Fundamental analysis for novices: Foreign investment in Japanese stocks
Thank you for joining this forex academy educational video. In this session, we will be looking at foreign investment in Japanese stocks.
If you are serious about trading, you must be responsible for knowing what factors are likely to influence the movements of exchange rates in the forex market. One of the biggest movers is the release of fundamental economic data, which is collated, released, and usually subject to an embargo by governments or professional economic statistician specialist firms.
Luckily for us traders, most of this information can be found on economic calendars, which are readily available by most brokers.
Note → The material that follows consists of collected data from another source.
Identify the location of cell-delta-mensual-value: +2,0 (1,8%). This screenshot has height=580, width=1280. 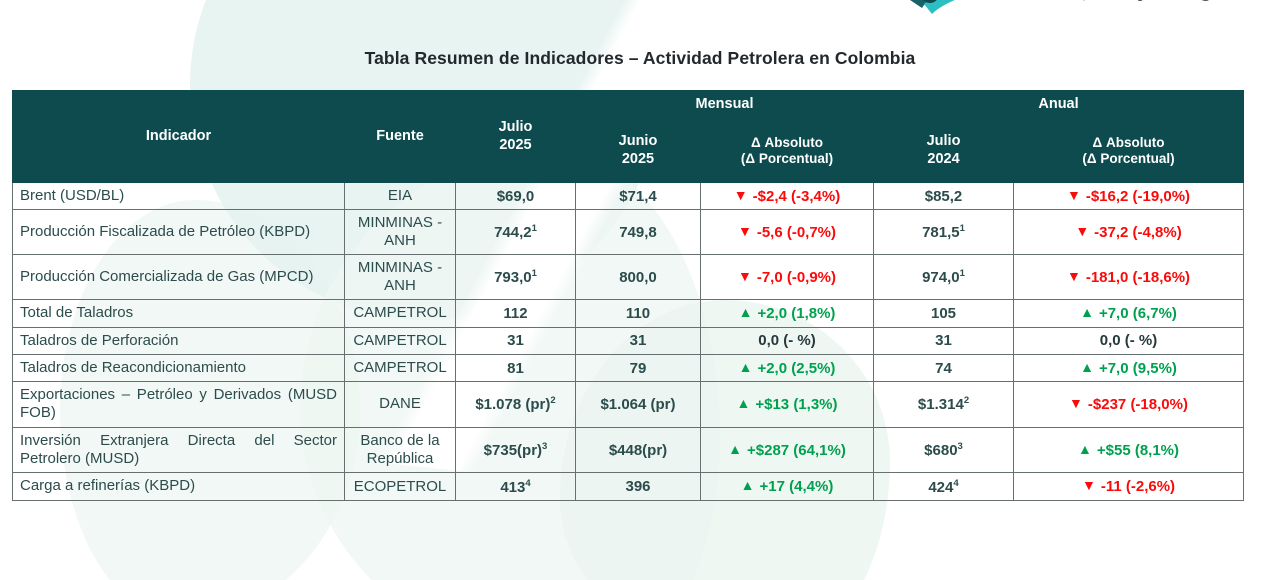
(796, 313).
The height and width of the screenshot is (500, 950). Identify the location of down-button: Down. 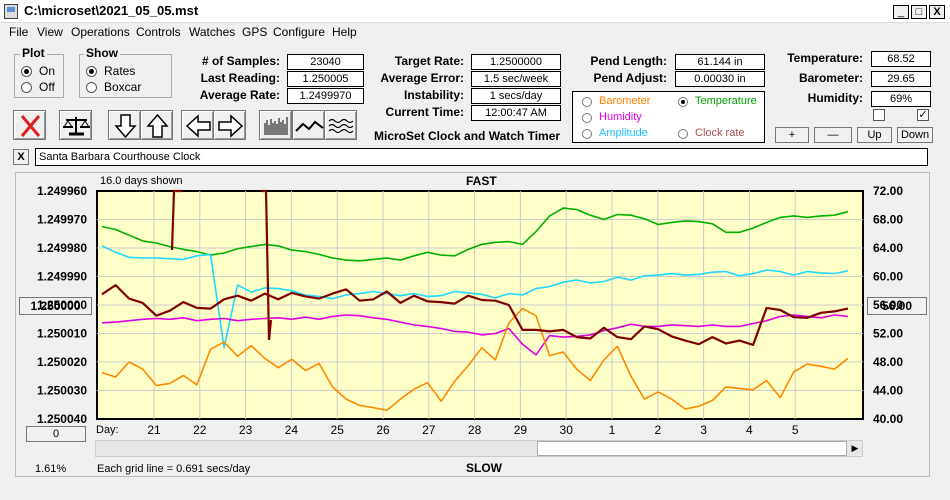
(915, 135).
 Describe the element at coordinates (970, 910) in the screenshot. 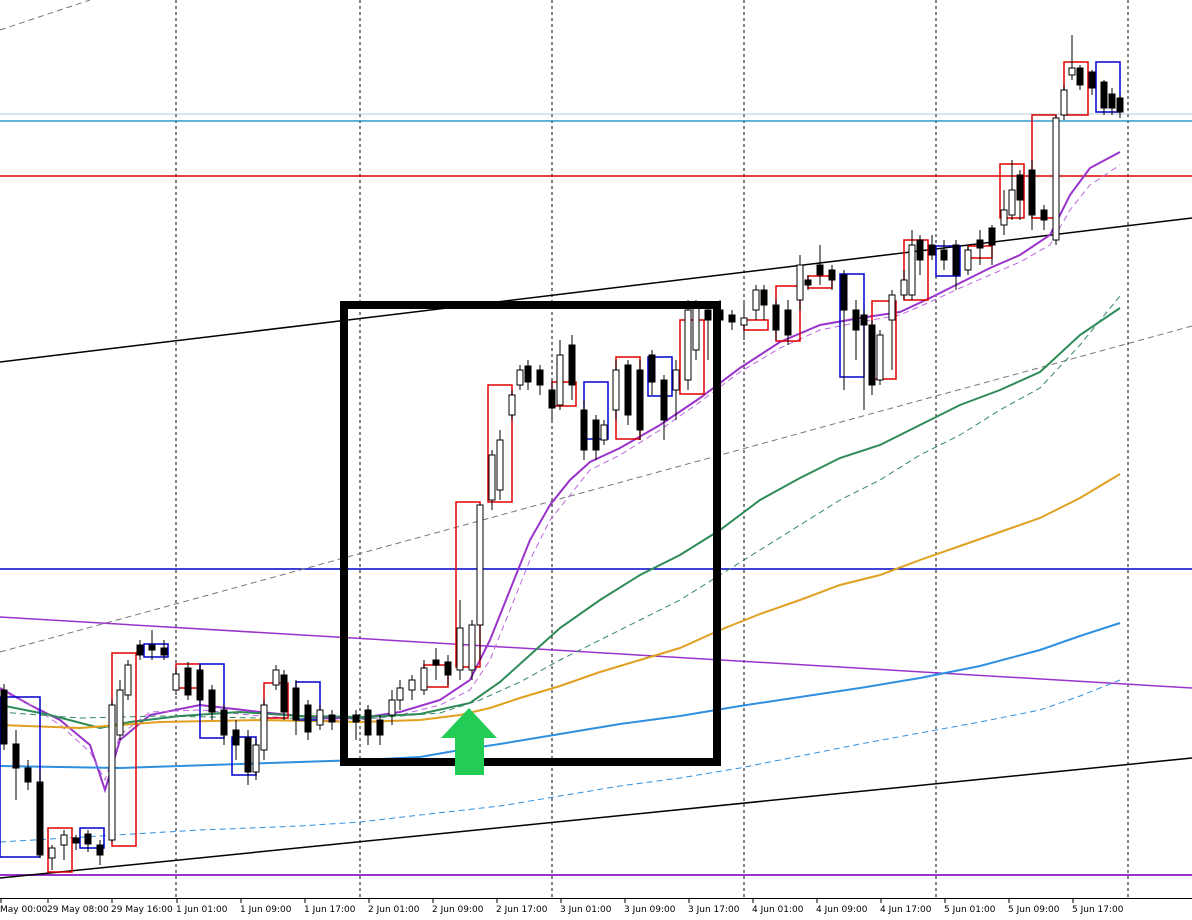

I see `x-tick-label: 5 Jun 01:00` at that location.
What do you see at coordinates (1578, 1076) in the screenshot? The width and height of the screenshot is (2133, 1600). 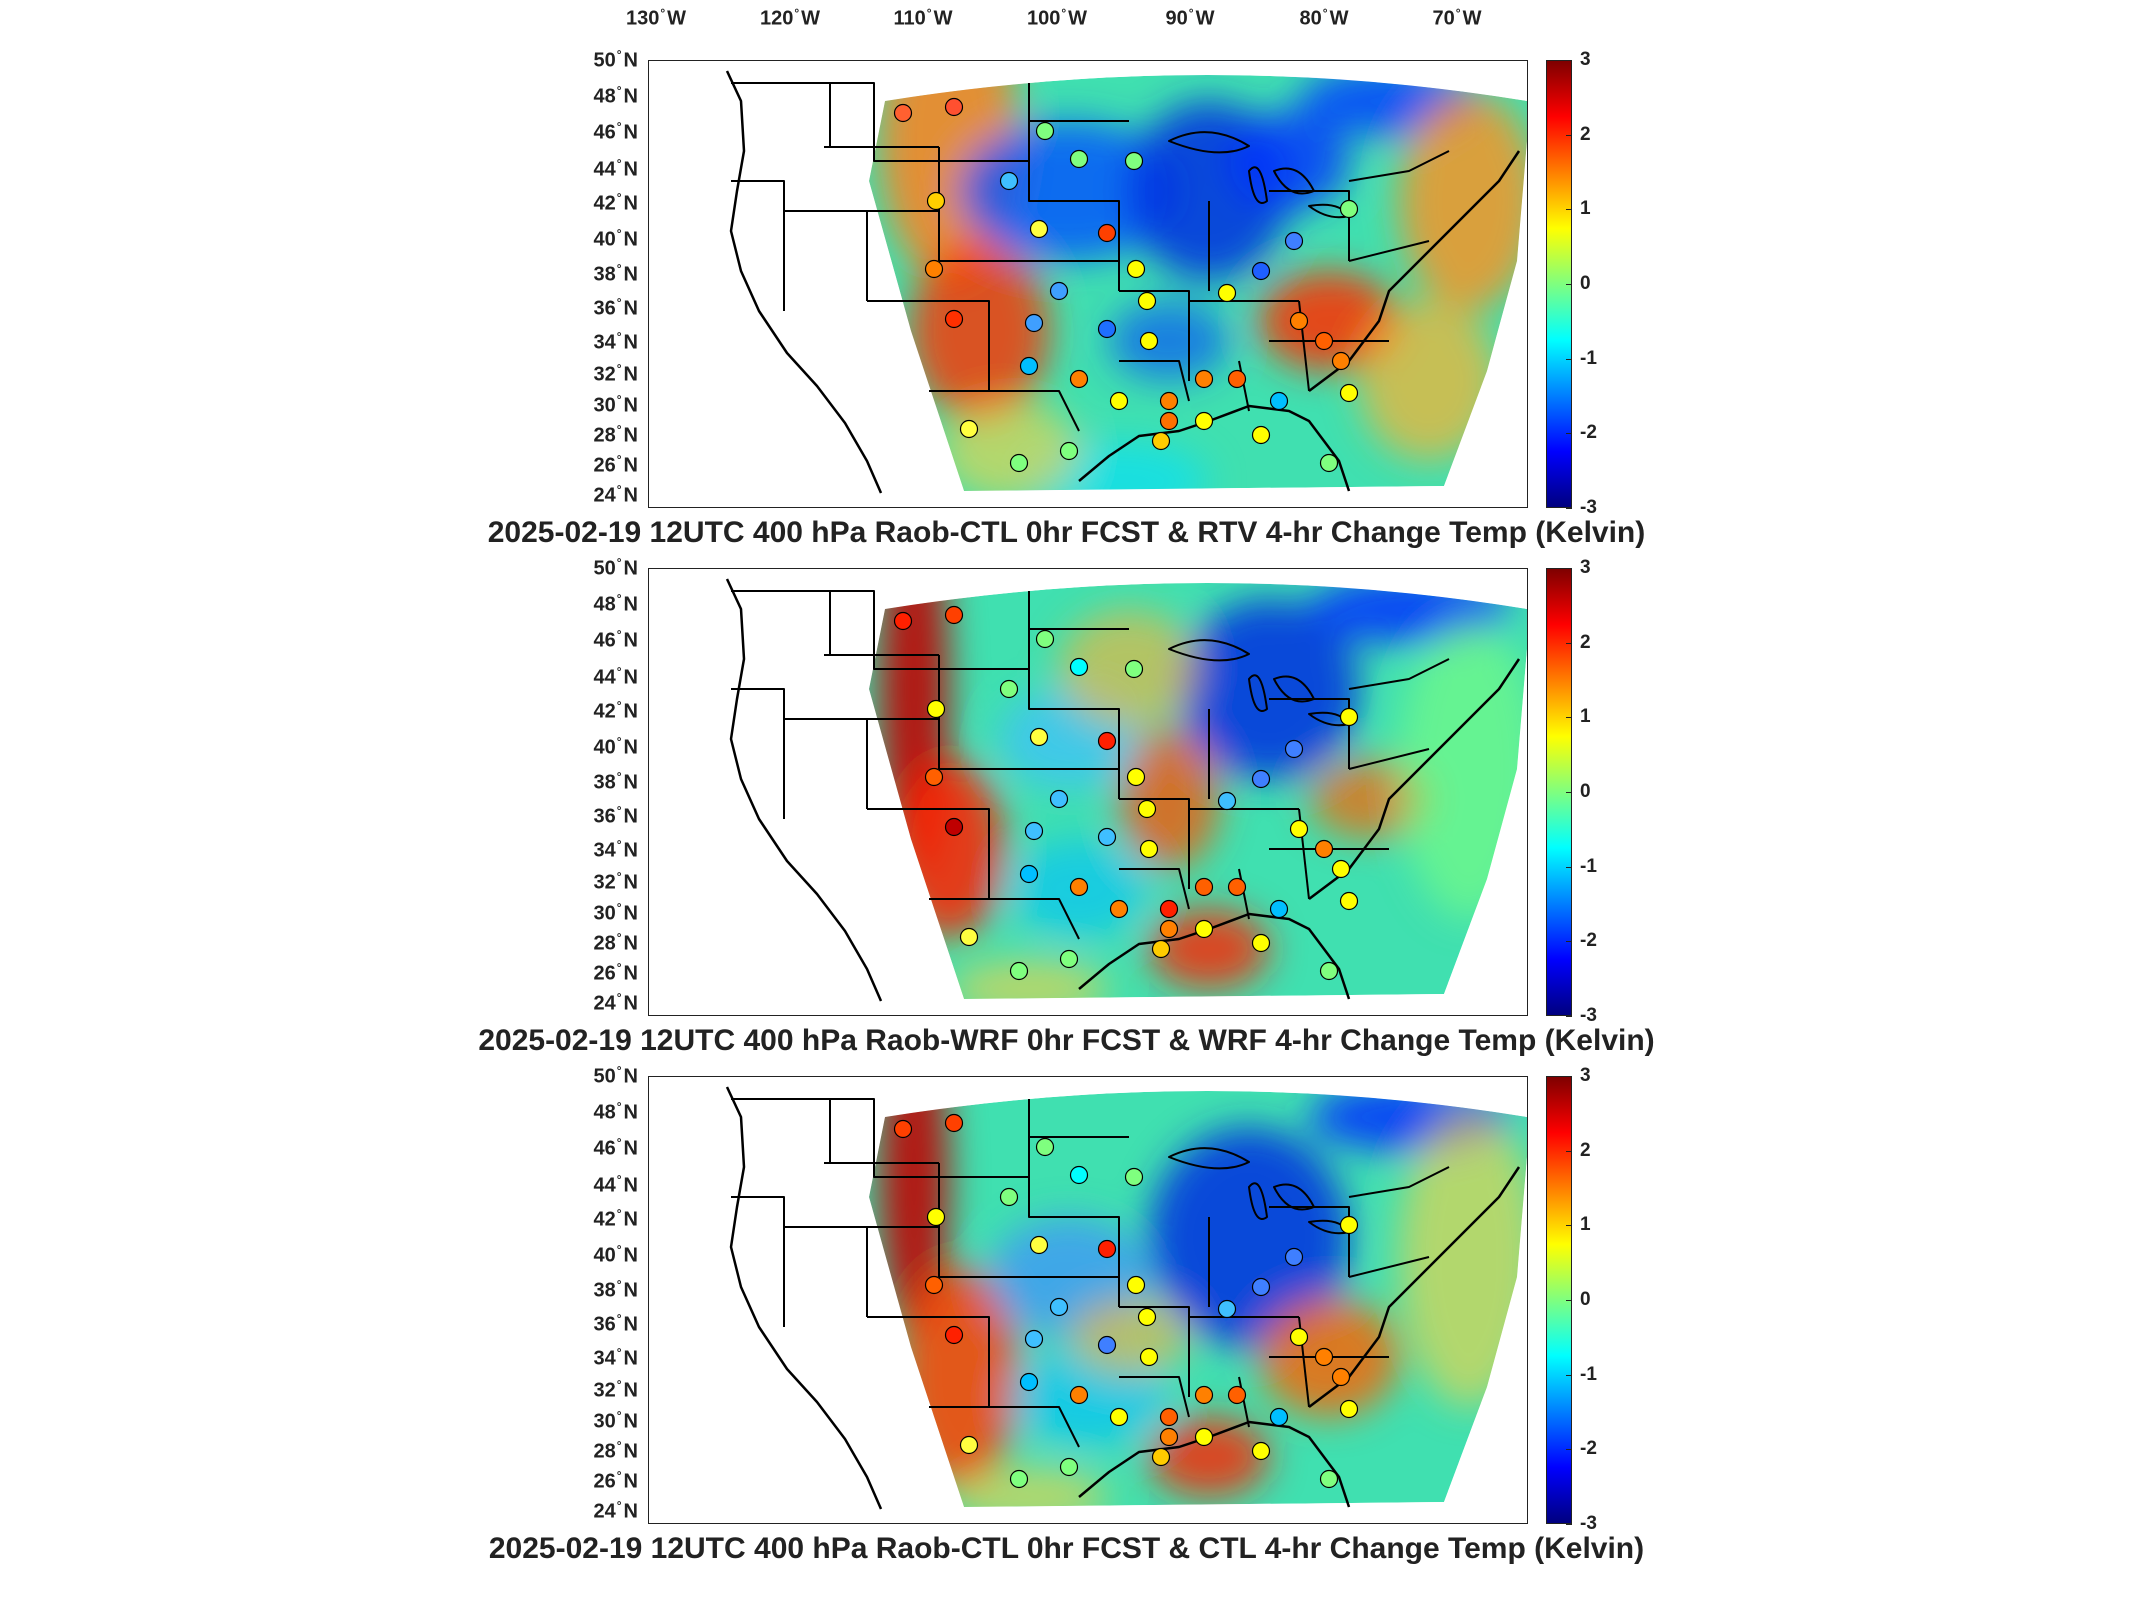 I see `colorbar-tick: 3` at bounding box center [1578, 1076].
Keeping up to date with economic calendar events is just as important as placing the trades. Because if you are unaware of a high impact data release that might fall shortly after you place your trade, it could potentially have a negative impact and incur losses. Therefore, get into the habit of looking at your economic calendar every day and look out for what high impact data may be released in the following few days ahead. Most institutional traders will take a long-term approach based on data that may be released at these future times.
The most critical components of an economic calendar are the day and date, the time of the release, the type of event, the likely impact, which usually is measured as low, medium, and high impact, with the latter potentially causing extreme market volatility. The actual data will be populated on the calendar shortly after the embargoed release. And this can be compared to the previous data. Whether that is on a weekly, monthly, quarterly, or annual basis, and where typically there will be a consensus as to the actual data, which will have been put together by economic forecasters.
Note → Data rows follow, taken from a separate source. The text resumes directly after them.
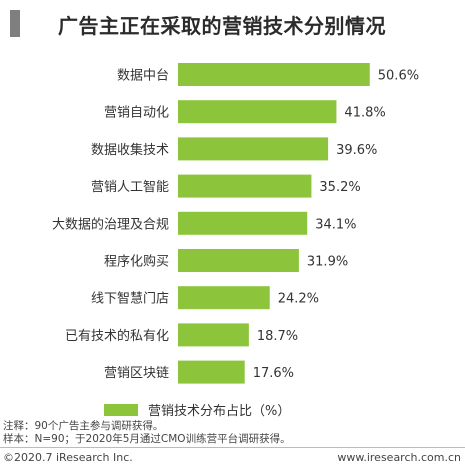 The height and width of the screenshot is (469, 465). What do you see at coordinates (68, 458) in the screenshot?
I see `footer-copyright: ©2020.7 iResearch Inc.` at bounding box center [68, 458].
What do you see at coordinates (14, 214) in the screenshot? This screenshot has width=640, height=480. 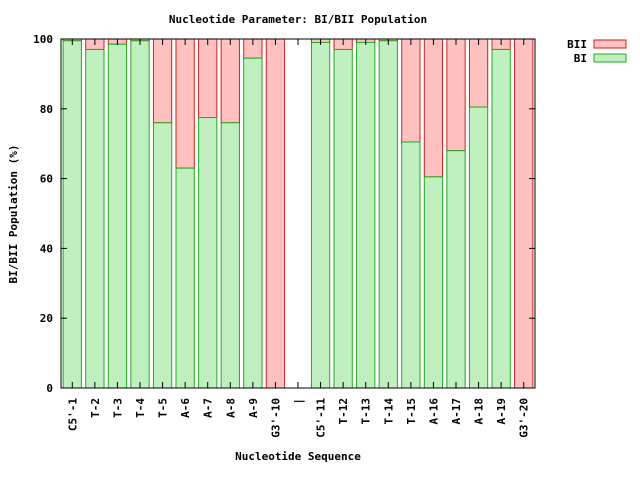 I see `y-axis-label: BI/BII Population (%)` at bounding box center [14, 214].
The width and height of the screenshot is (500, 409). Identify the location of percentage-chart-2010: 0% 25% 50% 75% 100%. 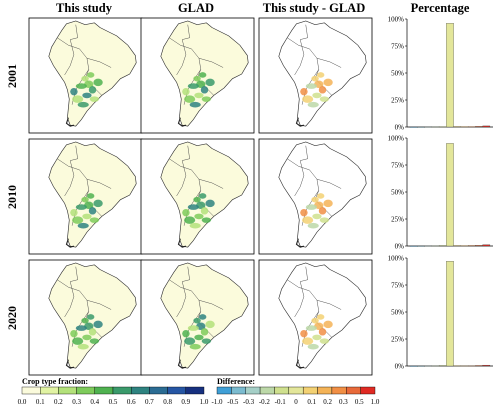
(440, 193).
Here we can see that on Thursday, September 3rd, at 12:50 a.m. BST Japan issued its economic data release for investment in Japan stocks to August 28th and where this was a low impact event. There was no consensus, but we can see the actual and previous statistics based on yen amounts. The data was released by the Japanese Ministry of Finance. The data refers to the difference between investments in the Japanese stock market by foreign entities, and the ‘actual’ data on the calendar refers to the net difference between the inflow and outflow of those investments.
Although this is a low impact event, the balance between inflow and outflow of funds gives an indication of the strength of the economy and, more importantly, shows that overseas firms such as pension funds, government funds, hedge funds, and investors see value in investing.
Traders should be looking for a higher capital inflow if they want to be buying yen and a lower capital inflow to support trading setups for selling the yen against counterpart currencies, especially the US dollar.